#### [WHAT YOU NEED TO DO]
Print all entries precisely as they are written.

#### [MATERIAL SHOWN]
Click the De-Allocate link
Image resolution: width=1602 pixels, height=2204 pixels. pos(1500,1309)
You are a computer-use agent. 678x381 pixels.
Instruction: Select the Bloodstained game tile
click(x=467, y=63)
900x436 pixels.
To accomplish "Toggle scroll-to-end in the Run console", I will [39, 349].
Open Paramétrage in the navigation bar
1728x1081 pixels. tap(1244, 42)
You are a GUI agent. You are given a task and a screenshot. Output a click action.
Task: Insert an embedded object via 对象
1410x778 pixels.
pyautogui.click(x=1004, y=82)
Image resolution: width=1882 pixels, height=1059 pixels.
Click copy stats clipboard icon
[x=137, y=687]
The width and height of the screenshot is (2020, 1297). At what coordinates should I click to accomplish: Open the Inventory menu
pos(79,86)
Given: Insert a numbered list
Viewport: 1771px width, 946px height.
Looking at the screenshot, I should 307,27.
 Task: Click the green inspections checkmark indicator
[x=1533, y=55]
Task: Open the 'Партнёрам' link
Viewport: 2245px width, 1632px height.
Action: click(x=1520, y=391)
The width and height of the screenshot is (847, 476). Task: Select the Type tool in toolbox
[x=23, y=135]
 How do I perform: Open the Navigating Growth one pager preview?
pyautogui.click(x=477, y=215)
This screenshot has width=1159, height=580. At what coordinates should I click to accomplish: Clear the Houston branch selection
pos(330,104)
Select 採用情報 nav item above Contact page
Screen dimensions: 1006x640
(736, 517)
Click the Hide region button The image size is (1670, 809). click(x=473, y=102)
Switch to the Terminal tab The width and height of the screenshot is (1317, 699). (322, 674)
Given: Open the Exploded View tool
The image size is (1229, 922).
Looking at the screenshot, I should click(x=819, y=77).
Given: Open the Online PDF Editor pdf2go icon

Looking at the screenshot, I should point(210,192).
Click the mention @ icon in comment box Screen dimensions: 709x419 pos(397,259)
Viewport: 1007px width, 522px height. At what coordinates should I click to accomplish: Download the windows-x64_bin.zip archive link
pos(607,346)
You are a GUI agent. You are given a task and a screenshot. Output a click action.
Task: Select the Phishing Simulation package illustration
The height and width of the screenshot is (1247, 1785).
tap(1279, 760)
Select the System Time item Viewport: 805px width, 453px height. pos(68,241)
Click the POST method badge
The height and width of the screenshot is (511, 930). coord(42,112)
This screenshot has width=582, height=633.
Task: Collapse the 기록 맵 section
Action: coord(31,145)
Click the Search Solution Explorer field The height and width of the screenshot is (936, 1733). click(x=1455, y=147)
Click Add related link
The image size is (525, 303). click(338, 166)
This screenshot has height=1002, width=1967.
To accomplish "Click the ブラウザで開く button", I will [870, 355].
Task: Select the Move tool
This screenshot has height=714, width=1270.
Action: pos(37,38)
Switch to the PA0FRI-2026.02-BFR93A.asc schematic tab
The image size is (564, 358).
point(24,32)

#### [TASK OUTPUT]
Click the De-Allocate link
Image resolution: width=1602 pixels, height=2204 pixels. pos(1500,1309)
You are a computer-use agent. 678x381 pixels.
Instruction: Select the Bloodstained game tile
click(x=467, y=63)
900x436 pixels.
To accomplish "Toggle scroll-to-end in the Run console", I will [39, 349].
Open Paramétrage in the navigation bar
1728x1081 pixels. tap(1244, 42)
You are a GUI agent. You are given a task and a screenshot. Output a click action.
Task: Insert an embedded object via 对象
1410x778 pixels.
pyautogui.click(x=1004, y=82)
Image resolution: width=1882 pixels, height=1059 pixels.
Click copy stats clipboard icon
[x=137, y=687]
The width and height of the screenshot is (2020, 1297). At what coordinates should I click to accomplish: Open the Inventory menu
pos(79,86)
Given: Insert a numbered list
Viewport: 1771px width, 946px height.
Looking at the screenshot, I should 307,27.
 Task: Click the green inspections checkmark indicator
[x=1533, y=55]
Task: Open the 'Партнёрам' link
Viewport: 2245px width, 1632px height.
Action: click(x=1520, y=391)
The width and height of the screenshot is (847, 476). Task: Select the Type tool in toolbox
[x=23, y=135]
 How do I perform: Open the Navigating Growth one pager preview?
pyautogui.click(x=477, y=215)
This screenshot has width=1159, height=580. At what coordinates should I click to accomplish: Clear the Houston branch selection
pos(330,104)
Select 採用情報 nav item above Contact page
Screen dimensions: 1006x640
(736, 517)
Click the Hide region button The image size is (1670, 809). click(x=473, y=102)
Switch to the Terminal tab The width and height of the screenshot is (1317, 699). (322, 674)
Given: Open the Exploded View tool
The image size is (1229, 922).
Looking at the screenshot, I should click(x=819, y=77).
Given: Open the Online PDF Editor pdf2go icon

Looking at the screenshot, I should point(210,192).
Click the mention @ icon in comment box Screen dimensions: 709x419 pos(397,259)
Viewport: 1007px width, 522px height. At what coordinates should I click to accomplish: Download the windows-x64_bin.zip archive link
pos(607,346)
You are a GUI agent. You are given a task and a screenshot. Output a click action.
Task: Select the Phishing Simulation package illustration
The height and width of the screenshot is (1247, 1785).
tap(1279, 760)
Select the System Time item Viewport: 805px width, 453px height. pos(68,241)
Click the POST method badge
The height and width of the screenshot is (511, 930). coord(42,112)
This screenshot has width=582, height=633.
Task: Collapse the 기록 맵 section
Action: coord(31,145)
Click the Search Solution Explorer field The height and width of the screenshot is (936, 1733). click(x=1455, y=147)
Click Add related link
The image size is (525, 303). click(338, 166)
This screenshot has height=1002, width=1967.
To accomplish "Click the ブラウザで開く button", I will [870, 355].
Task: Select the Move tool
This screenshot has height=714, width=1270.
Action: pos(37,38)
Switch to the PA0FRI-2026.02-BFR93A.asc schematic tab
The image size is (564, 358).
point(24,32)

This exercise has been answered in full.